**The request:** Can you rewrite every line of the items from the line with "Where should I click to: Select the Valorisations", including that line, through the end of the items, adding -3 to each coordinate in the answers and leaving everything else unchanged?

— start of Input data —

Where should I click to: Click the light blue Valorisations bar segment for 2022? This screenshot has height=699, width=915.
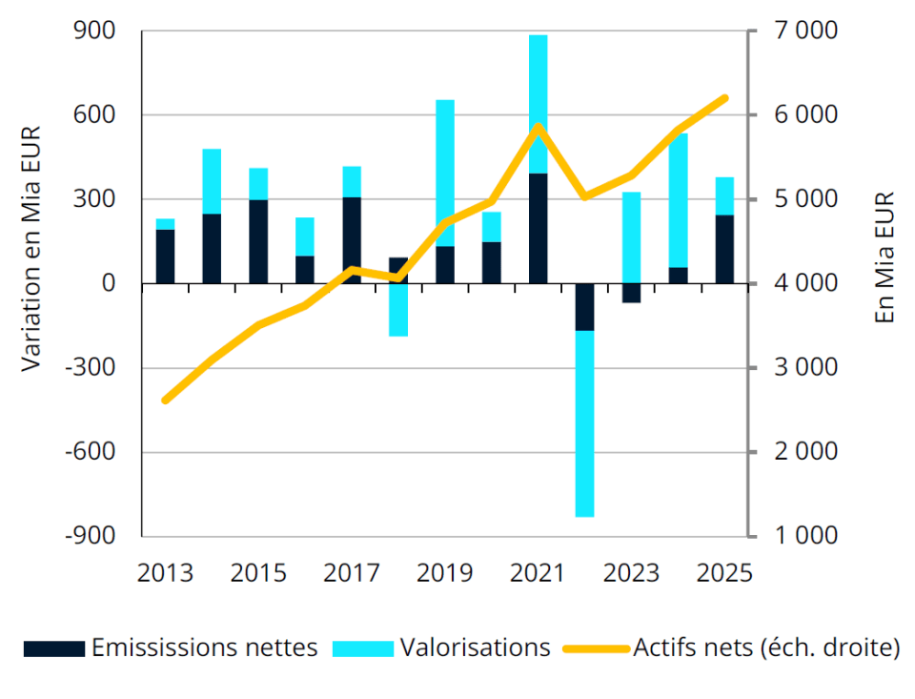pyautogui.click(x=584, y=423)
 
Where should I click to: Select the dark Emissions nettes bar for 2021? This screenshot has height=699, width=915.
pyautogui.click(x=538, y=229)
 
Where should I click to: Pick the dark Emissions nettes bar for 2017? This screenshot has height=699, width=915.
pyautogui.click(x=352, y=240)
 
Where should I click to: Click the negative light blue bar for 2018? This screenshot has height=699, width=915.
pyautogui.click(x=398, y=310)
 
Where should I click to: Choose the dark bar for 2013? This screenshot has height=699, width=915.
pyautogui.click(x=166, y=257)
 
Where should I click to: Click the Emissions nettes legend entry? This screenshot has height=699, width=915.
pyautogui.click(x=172, y=648)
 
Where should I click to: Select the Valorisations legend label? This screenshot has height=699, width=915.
pyautogui.click(x=475, y=648)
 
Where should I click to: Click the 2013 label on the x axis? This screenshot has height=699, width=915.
pyautogui.click(x=166, y=573)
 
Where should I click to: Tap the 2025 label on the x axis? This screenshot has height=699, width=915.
pyautogui.click(x=724, y=573)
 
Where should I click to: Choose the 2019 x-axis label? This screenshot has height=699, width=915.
pyautogui.click(x=445, y=573)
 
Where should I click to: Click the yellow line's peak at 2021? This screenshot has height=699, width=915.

— end of Input data —

**Solution for this problem:**
Where should I click to: Select the Valorisations legend label? This screenshot has height=699, width=915.
pyautogui.click(x=472, y=645)
 
Where should I click to: Click the 2013 label on the x axis? This screenshot has height=699, width=915.
pyautogui.click(x=163, y=570)
 
Where should I click to: Tap the 2025 label on the x axis? This screenshot has height=699, width=915.
pyautogui.click(x=721, y=570)
 
Where should I click to: Choose the 2019 x-axis label? This screenshot has height=699, width=915.
pyautogui.click(x=442, y=570)
 
Where should I click to: Click the yellow line's peak at 2021? This screenshot has height=699, width=915.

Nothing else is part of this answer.